It was an incredibly dangerous search just beneath 8300m. John Snorri was the highest of the three climbers, attached to the winter K2 safety lines installed by the Nepalese Sherpas. John, Ali and JP were all on the descent. Ali Sadpara was a few rope lengths below and Juan Pablo a significant distance away near camp 4.

PK sat above me at the anchor monitoring the situation from a safety standpoint. I rely on him as my eyes are generally glued to my electronic viewfinder. I hung off my ascender entrusting my life into the fresh line from summer with my crampons firmly biting into the ice. I filmed the scene as Sajid searched John Snorri for 4 items: a Garmin, a satellite phone, a Samsung mobile and a 360 GoPro.
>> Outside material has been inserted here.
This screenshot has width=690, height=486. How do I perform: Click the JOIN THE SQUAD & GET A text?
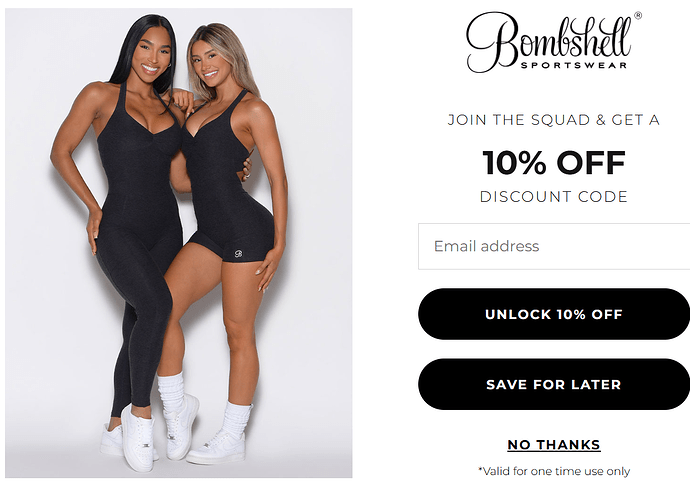(x=554, y=120)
The slope was between 75 and 80 degrees. One wrong move and that would be it. Sajid spent over 15 minutes reaching in to John’s jacket, pockets and boots hoping to find the crucial items. At one point, he pulled his knife out and began cutting John’s clothing. You can’t imagine how difficult it is to move/search a person once they’ve passed on an 8000m peak. I documented feathers flying as he triumphantly pulled out the most important item: the GoPro. What would it reveal?

This is the only piece of visual information that we have at the moment. A single frame of video which is corrupt that will need further analysis. The date is incorrect, logged as February 7th, 2019.
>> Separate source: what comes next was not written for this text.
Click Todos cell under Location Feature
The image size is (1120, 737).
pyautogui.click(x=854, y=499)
What do you see? The color of the rope is quite an important detail. The heroic Nepali Sherpas who summited K2 in winter would recognize this rope as they installed it. But where is this? How close to the summit? Can the GoPro 360 reveal the Geo position of the climbers? What else can be learned from this image? Strangely it does not play on any of the devices we have including the GoPro 360 app.

Our work continues here. We jump to no conclusions as we continue to put the pieces together and search for evidence of a successful winter ascent.